Exactly the lines below starting at the line with "Task: Open the youtu.be/OINSwwsguHM link" and ending at the line with "Click the rotate view toolbar icon" are wanted, with both ends included. Leave out the pictures and add no other lines.

## DATA LISTING
╭──
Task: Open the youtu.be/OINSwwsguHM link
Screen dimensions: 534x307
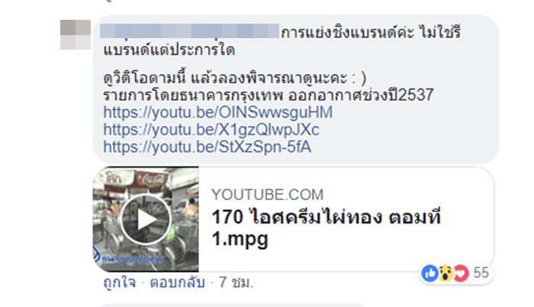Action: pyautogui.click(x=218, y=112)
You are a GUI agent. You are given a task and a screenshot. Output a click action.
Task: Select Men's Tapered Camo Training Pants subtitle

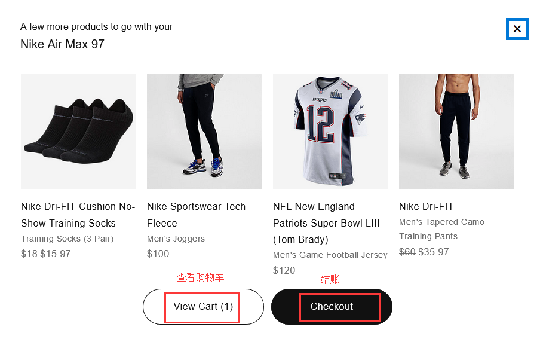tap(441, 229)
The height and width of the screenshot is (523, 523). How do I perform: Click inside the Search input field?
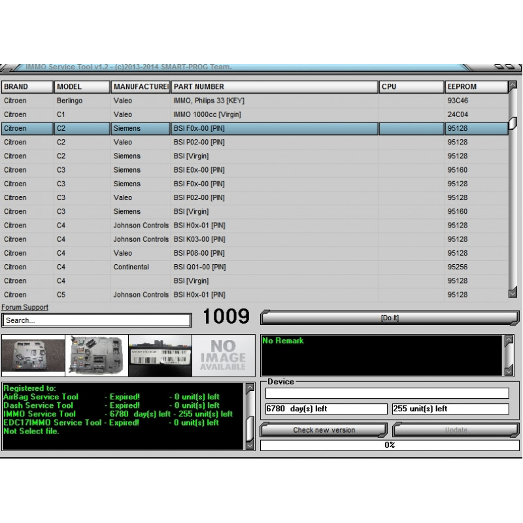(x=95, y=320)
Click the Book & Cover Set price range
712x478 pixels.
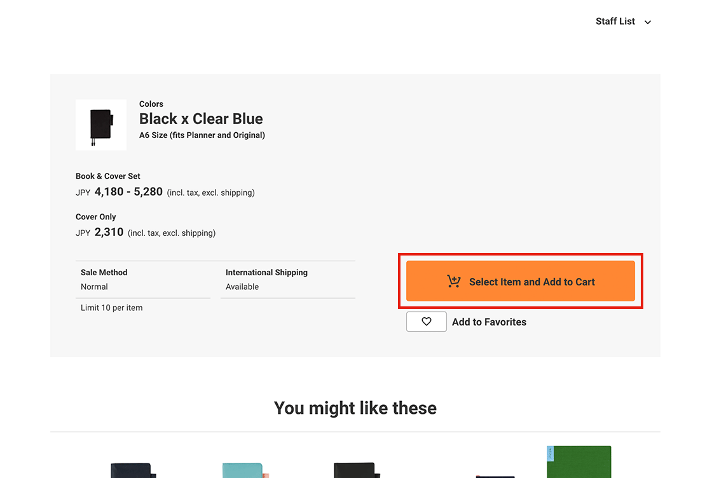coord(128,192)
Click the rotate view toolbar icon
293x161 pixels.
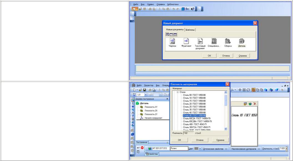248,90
╰──
╭──
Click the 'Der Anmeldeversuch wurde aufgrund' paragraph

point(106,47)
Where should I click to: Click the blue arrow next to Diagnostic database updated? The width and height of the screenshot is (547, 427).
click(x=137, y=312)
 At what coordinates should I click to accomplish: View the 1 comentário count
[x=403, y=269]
╰──
╭──
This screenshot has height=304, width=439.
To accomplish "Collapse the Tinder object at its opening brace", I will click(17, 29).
╰──
## ANSWER BOX
Task: Open the youtu.be/OINSwwsguHM link
Screen dimensions: 534x307
Action: pyautogui.click(x=218, y=112)
You are a GUI agent. You are given a task and a screenshot. Output a click action.
Task: Select Men's Tapered Camo Training Pants subtitle

tap(441, 229)
The height and width of the screenshot is (523, 523). How do I perform: Click inside the Search input field?
(x=95, y=320)
Click the Book & Cover Set price range
712x478 pixels.
coord(128,192)
Click the rotate view toolbar icon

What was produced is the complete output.